## PROBLEM TO SOLVE
Show each line from the records below in which the word "arrow" occurs.

## DATA FOR REVIEW
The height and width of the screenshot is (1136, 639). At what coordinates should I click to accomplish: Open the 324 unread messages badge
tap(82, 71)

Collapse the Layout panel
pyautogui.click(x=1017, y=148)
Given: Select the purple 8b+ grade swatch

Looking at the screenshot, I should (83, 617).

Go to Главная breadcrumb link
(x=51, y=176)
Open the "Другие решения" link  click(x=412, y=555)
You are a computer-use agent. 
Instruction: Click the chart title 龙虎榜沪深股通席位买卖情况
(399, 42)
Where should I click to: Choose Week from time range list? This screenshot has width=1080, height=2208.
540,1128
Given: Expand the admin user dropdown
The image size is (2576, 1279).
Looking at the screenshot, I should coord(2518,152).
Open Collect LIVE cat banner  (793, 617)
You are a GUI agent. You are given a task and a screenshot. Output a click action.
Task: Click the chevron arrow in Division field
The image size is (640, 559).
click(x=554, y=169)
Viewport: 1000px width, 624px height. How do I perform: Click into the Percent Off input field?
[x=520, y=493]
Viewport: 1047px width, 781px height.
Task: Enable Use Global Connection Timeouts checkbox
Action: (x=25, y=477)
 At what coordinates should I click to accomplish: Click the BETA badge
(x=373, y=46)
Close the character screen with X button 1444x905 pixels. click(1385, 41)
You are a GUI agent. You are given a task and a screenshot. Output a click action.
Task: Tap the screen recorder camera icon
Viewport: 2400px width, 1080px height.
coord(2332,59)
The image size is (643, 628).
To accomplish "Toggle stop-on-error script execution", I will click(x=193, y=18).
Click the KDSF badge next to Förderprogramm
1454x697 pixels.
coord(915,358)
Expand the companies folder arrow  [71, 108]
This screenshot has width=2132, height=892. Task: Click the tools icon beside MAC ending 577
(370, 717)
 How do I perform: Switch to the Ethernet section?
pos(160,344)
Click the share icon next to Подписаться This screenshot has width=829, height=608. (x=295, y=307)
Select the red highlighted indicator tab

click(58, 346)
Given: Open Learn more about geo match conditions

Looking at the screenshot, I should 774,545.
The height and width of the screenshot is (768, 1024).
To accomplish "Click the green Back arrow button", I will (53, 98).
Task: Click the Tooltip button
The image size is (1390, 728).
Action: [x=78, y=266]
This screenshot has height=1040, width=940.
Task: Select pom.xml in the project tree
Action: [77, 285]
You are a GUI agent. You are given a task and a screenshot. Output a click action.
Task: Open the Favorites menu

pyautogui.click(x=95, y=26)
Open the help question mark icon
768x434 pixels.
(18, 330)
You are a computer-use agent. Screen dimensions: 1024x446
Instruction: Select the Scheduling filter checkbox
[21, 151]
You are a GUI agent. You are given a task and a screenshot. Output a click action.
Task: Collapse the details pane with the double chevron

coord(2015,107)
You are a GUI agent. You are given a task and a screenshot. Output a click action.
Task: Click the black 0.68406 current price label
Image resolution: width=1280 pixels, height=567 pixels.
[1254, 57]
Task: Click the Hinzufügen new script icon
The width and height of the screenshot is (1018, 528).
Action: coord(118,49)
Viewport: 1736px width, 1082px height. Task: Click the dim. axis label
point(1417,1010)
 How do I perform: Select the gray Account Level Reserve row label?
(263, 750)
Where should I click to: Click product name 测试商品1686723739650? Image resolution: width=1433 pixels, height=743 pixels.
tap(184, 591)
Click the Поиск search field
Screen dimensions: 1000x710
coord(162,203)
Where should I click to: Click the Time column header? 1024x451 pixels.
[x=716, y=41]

## FINAL ANSWER
Task: Click the chevron arrow in Division field
Expand the companies folder arrow  [71, 108]
To accomplish "Click the green Back arrow button", I will (53, 98).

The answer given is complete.